Crowded GOP Field Eyeing Bayh Seat In Hoosier State

Indiana Republicans are feeling a lot more confident about their chances to pick up Sen. Evan Bayh’s Senate seat this fall, but it’s looking like there will be a 5-way GOP primary.

As we’ve been reporting, candidates have until tomorrow to submit 4,500 signature petitions to qualify for the ballot. They have until Friday to file paperwork with the Secretary of State.

A spokesman for the Indiana Republican Party told TPMDC there will likely be four or five candidates who meet the threshold to appear on the May 4 primary ballot.

“We’re going to let the primary play out,” the spokesman told me.The most discussed candidate is former Sen. Dan Coats, who Democrats have focused their efforts on tarnishing before he even gets a formal operation off the ground.

Coats was first elected to the House in 1980, and appointed to the Senate in 1989 after Dan Quayle’s election to the vice presidency.
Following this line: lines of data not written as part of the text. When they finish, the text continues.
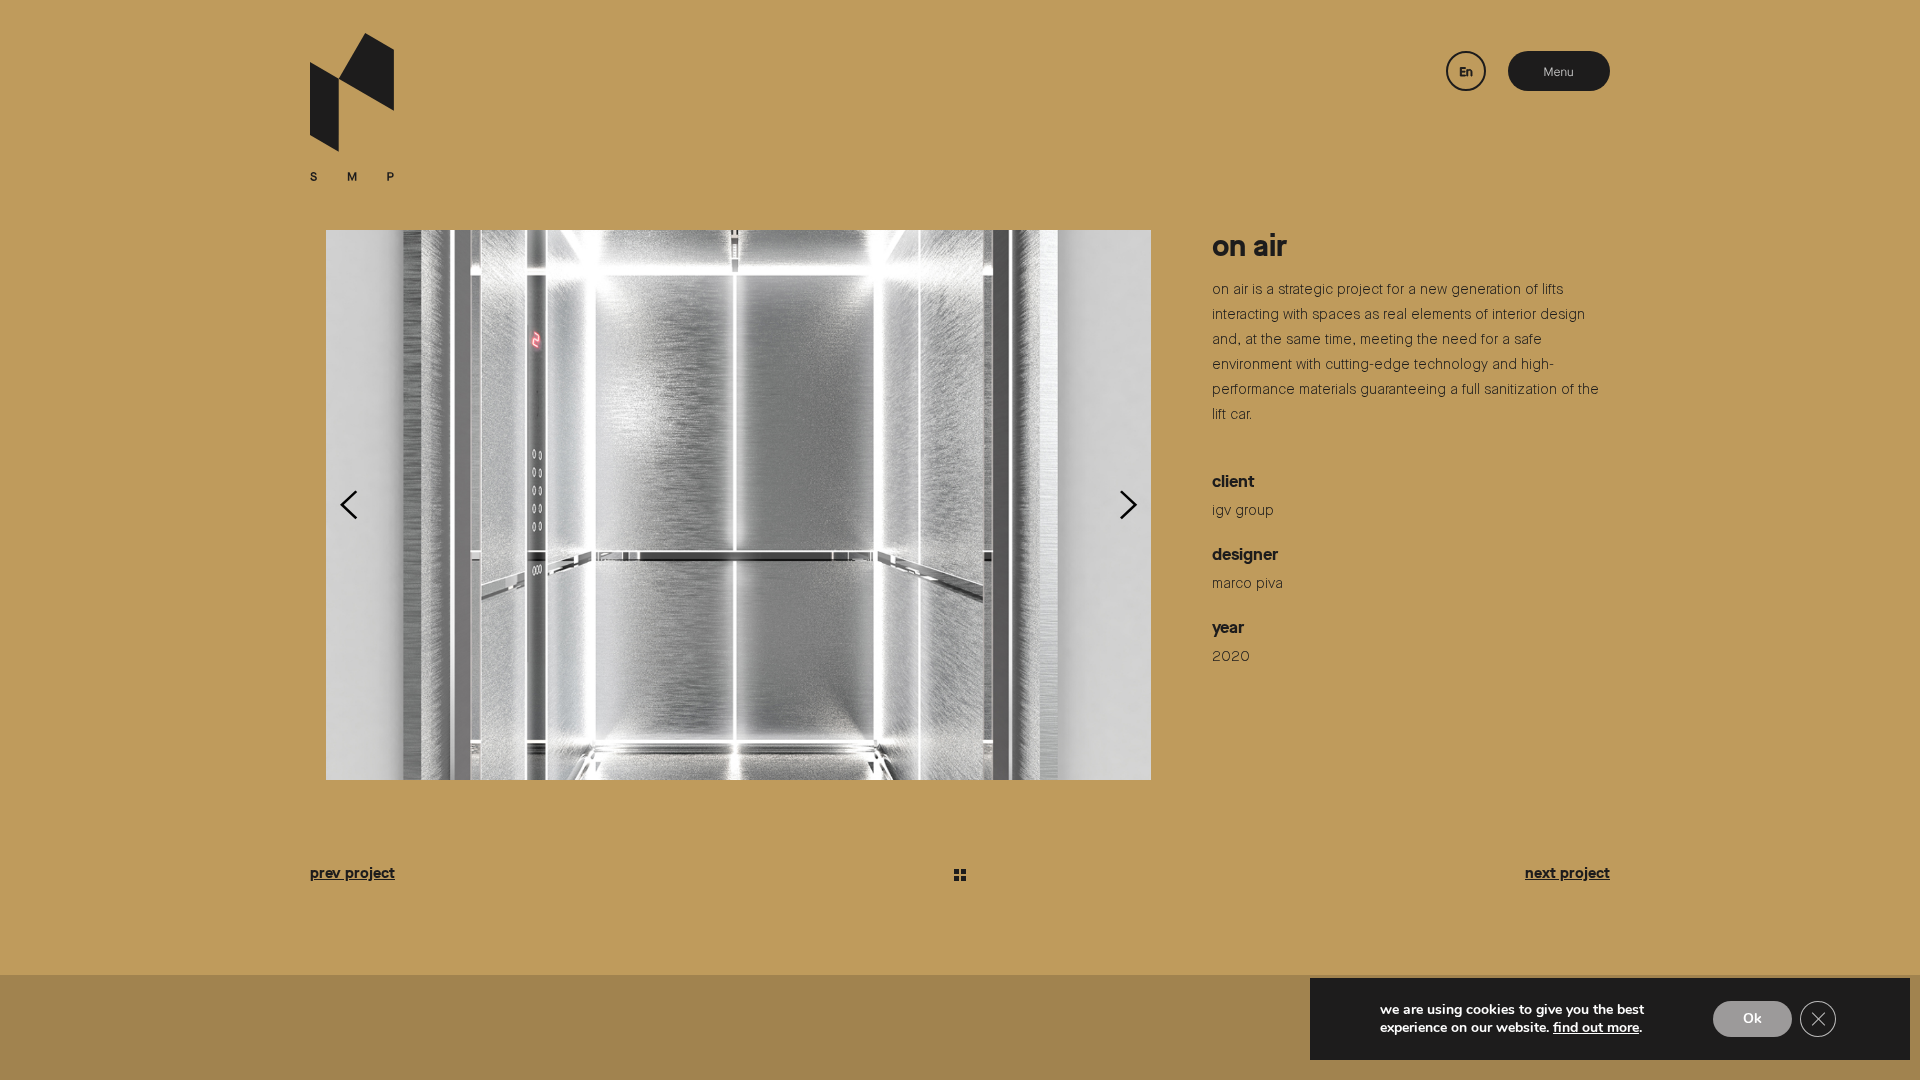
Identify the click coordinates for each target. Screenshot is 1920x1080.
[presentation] (348, 505)
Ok (1752, 1018)
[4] (738, 505)
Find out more (1596, 1028)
Coats was then elected in his own right in 1990 and 1992, and then retired in 1998, with Bayh picking up the seat.

Former Rep. John Hostettler, state Sen. Marlin Stutzman, financial adviser Don Bates Jr. and Tea Party activist Richard Behney are already in the race. Behney does not have the needed signatures yet, a source told us.

Conservatives such as RedState’s Erick Erickson like Stutzman.

(Hostettler was defeated in 2006 by Rep. Brad Ellsworth, who is weighing whether he’ll ask to be considered as the Democratic nominee for Bayh’s seat.)

Indiana Republican Party Chairman Murray Clark said Bayh has served “with distinction” and said the fall is looking brighter for the GOP.

“[W]e have always viewed this Senate race as one that would be competitive. Today’s announcement cements that view and we really like our chances in the general election,” Clark said.

The Democrats will choose their candidate at a State Central Committee meeting June 30, thanks to the late decision from Bayh. That means they will have plenty of time to field the best contender against the candidate Republicans nominate.